• AIM
Rewrite the material below, replacing each occurrence of "Viewport" with "Display" and keeping everything else unchanged.

[Collected data]
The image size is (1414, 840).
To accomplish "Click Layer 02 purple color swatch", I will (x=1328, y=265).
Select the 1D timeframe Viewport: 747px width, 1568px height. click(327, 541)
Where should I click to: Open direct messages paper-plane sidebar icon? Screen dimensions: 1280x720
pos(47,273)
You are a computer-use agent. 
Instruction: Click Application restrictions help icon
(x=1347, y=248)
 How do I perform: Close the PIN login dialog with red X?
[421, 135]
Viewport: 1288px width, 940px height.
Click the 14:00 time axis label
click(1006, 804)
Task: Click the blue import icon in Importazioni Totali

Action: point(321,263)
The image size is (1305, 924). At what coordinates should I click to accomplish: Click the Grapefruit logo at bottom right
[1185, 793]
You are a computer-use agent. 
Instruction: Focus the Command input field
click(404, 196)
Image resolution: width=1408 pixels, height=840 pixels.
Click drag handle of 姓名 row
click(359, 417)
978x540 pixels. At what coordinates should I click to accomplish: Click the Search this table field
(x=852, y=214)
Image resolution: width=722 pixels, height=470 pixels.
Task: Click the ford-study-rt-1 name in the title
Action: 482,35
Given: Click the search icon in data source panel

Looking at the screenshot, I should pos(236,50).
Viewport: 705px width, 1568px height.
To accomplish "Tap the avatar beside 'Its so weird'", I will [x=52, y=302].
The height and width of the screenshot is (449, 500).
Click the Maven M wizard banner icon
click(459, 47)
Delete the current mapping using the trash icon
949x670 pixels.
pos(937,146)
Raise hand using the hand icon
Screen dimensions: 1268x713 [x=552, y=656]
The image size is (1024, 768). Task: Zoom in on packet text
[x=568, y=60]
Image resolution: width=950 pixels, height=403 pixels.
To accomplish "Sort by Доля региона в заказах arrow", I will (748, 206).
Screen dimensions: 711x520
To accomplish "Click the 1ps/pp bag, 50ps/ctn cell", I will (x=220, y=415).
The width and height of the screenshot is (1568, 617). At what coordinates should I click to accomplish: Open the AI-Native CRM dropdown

• CORRECT OUTPUT
The image size is (1414, 840).
To accomplish "Click Layer 02 purple color swatch", I will (x=1328, y=265).
Select the 1D timeframe Display: 747px width, 1568px height. click(327, 541)
Where should I click to: Open direct messages paper-plane sidebar icon? Screen dimensions: 1280x720
pos(47,273)
You are a computer-use agent. 
Instruction: Click Application restrictions help icon
(x=1347, y=248)
 How do I perform: Close the PIN login dialog with red X?
[421, 135]
Display: 1288px width, 940px height.
Click the 14:00 time axis label
click(1006, 804)
Task: Click the blue import icon in Importazioni Totali

Action: point(321,263)
The image size is (1305, 924). At what coordinates should I click to accomplish: Click the Grapefruit logo at bottom right
[1185, 793]
You are a computer-use agent. 
Instruction: Focus the Command input field
click(404, 196)
Image resolution: width=1408 pixels, height=840 pixels.
Click drag handle of 姓名 row
click(359, 417)
978x540 pixels. At what coordinates should I click to accomplish: Click the Search this table field
(x=852, y=214)
Image resolution: width=722 pixels, height=470 pixels.
Task: Click the ford-study-rt-1 name in the title
Action: 482,35
Given: Click the search icon in data source panel

Looking at the screenshot, I should pos(236,50).
Display: 705px width, 1568px height.
To accomplish "Tap the avatar beside 'Its so weird'", I will [x=52, y=302].
The height and width of the screenshot is (449, 500).
Click the Maven M wizard banner icon
click(459, 47)
Delete the current mapping using the trash icon
949x670 pixels.
pos(937,146)
Raise hand using the hand icon
Screen dimensions: 1268x713 [x=552, y=656]
The image size is (1024, 768). Task: Zoom in on packet text
[x=568, y=60]
Image resolution: width=950 pixels, height=403 pixels.
To accomplish "Sort by Доля региона в заказах arrow", I will (748, 206).
Screen dimensions: 711x520
To accomplish "Click the 1ps/pp bag, 50ps/ctn cell", I will (x=220, y=415).
The width and height of the screenshot is (1568, 617). At what coordinates should I click to accomplish: Open the AI-Native CRM dropdown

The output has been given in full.